Чтение онлайн

на главную - закладки

Жанры

Тренинги свободы
Шрифт:

Архивы теперь открыты. И можно узнать, как встраивались друг в друга, как действовали внутри друг друга великие паразитические мировые державы и кому в какой из них какая досталась роль или какую роль кто предназначил для себя. Я сидел в засекреченном центре власти одного из миропорядков. За мной присматривали, чтобы я не оказался в опасной близости к оперативным материалам, да я и сам об этом заботился. И все же я не мог бы сказать, будто у меня была какая-то другая личная жизнь. Из разумной самозащиты я выполнял все распоряжения, чтобы никому даже в голову не пришло, что меня можно использовать еще и на что-то иное, а не так, как меня использовали. И пусть ничего не знают. Ты как бы сам должен следить, чтобы не коснуться рукой даже дверной ручки, хотя через эту дверь обязан входить-выходить по сто раз на дню.

Между тем, просто в виду моих литературных планов, меня до смерти интересовало, что же здесь делают. И все-таки не из осторожности я делал вид, будто мне все это безразлично. Приходилось вводить в заблуждение самого себя. Даже того, что мне стало известно об этой работе, было более чем достаточно, чтобы считать ее нравственно неприемлемой. Но мне и в голову не приходило, что по тем же моральным основаниям я

должен был вообще отказаться от этой службы. И чувствовал себя счастливчиком — ведь вот с какой необычной точки зрения я имею возможность наблюдать мое собственное двуличие. Иногда я с наслаждением представлял, как все было бы, решись я посвятить себя столь исполненной приключений и опасной работе.

=== ЦЕЛЬ УПРАЖНЕНИЯ ===
Пожалуйста, перепечатайте часть отрывка о службе в засекреченном центре власти: начните с места, где стоят слова «на главную - закладки», и остановитесь после слов «раз на дню.». Далее идет отдельный материал, с текстом не связанный.

=== ЗАПИСАННЫЕ ДАННЫЕ ===
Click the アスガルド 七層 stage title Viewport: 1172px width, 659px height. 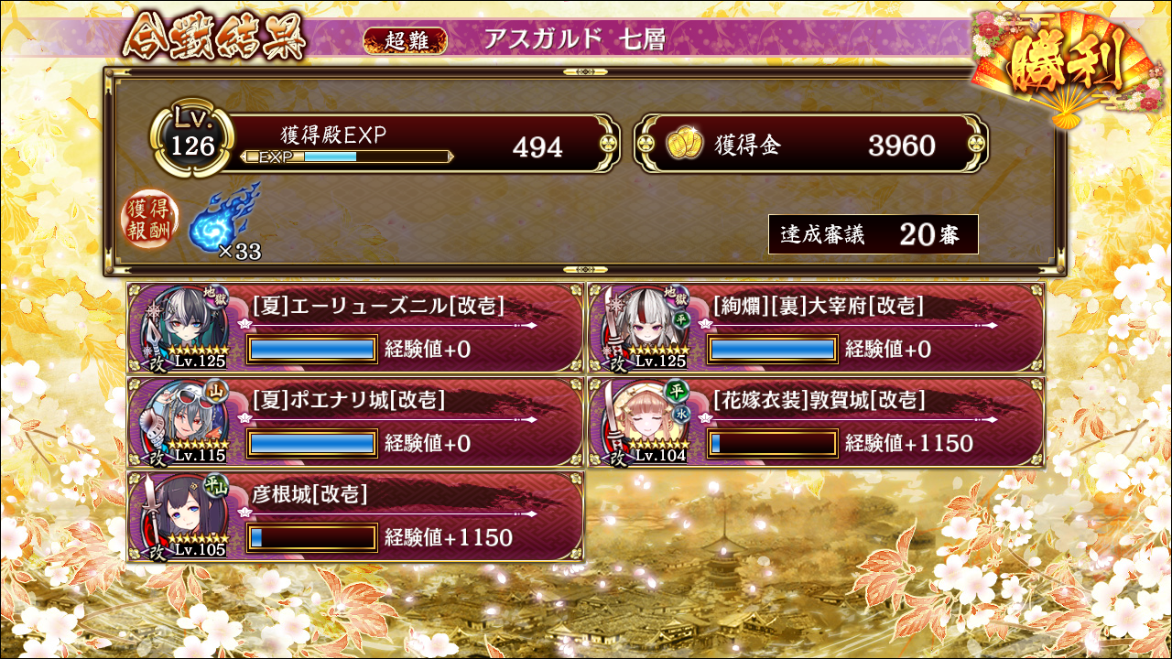(575, 39)
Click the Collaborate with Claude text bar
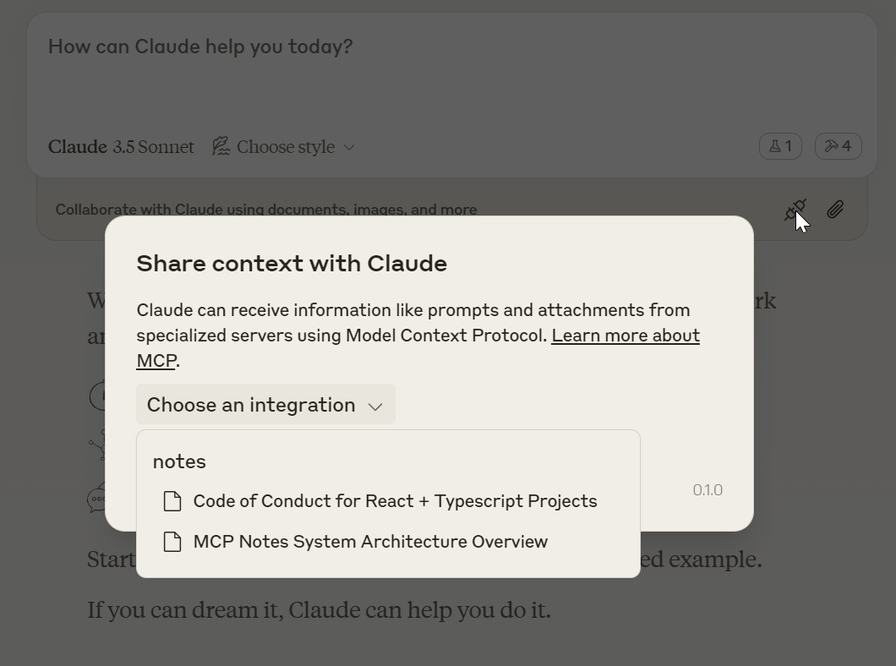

=== ПИСЬМЕННЫЙ ОТВЕТ ===
на главную - закладки

Жанры

Тренинги свободы
Шрифт:

Архивы теперь открыты. И можно узнать, как встраивались друг в друга, как действовали внутри друг друга великие паразитические мировые державы и кому в какой из них какая досталась роль или какую роль кто предназначил для себя. Я сидел в засекреченном центре власти одного из миропорядков. За мной присматривали, чтобы я не оказался в опасной близости к оперативным материалам, да я и сам об этом заботился. И все же я не мог бы сказать, будто у меня была какая-то другая личная жизнь. Из разумной самозащиты я выполнял все распоряжения, чтобы никому даже в голову не пришло, что меня можно использовать еще и на что-то иное, а не так, как меня использовали. И пусть ничего не знают. Ты как бы сам должен следить, чтобы не коснуться рукой даже дверной ручки, хотя через эту дверь обязан входить-выходить по сто раз на дню.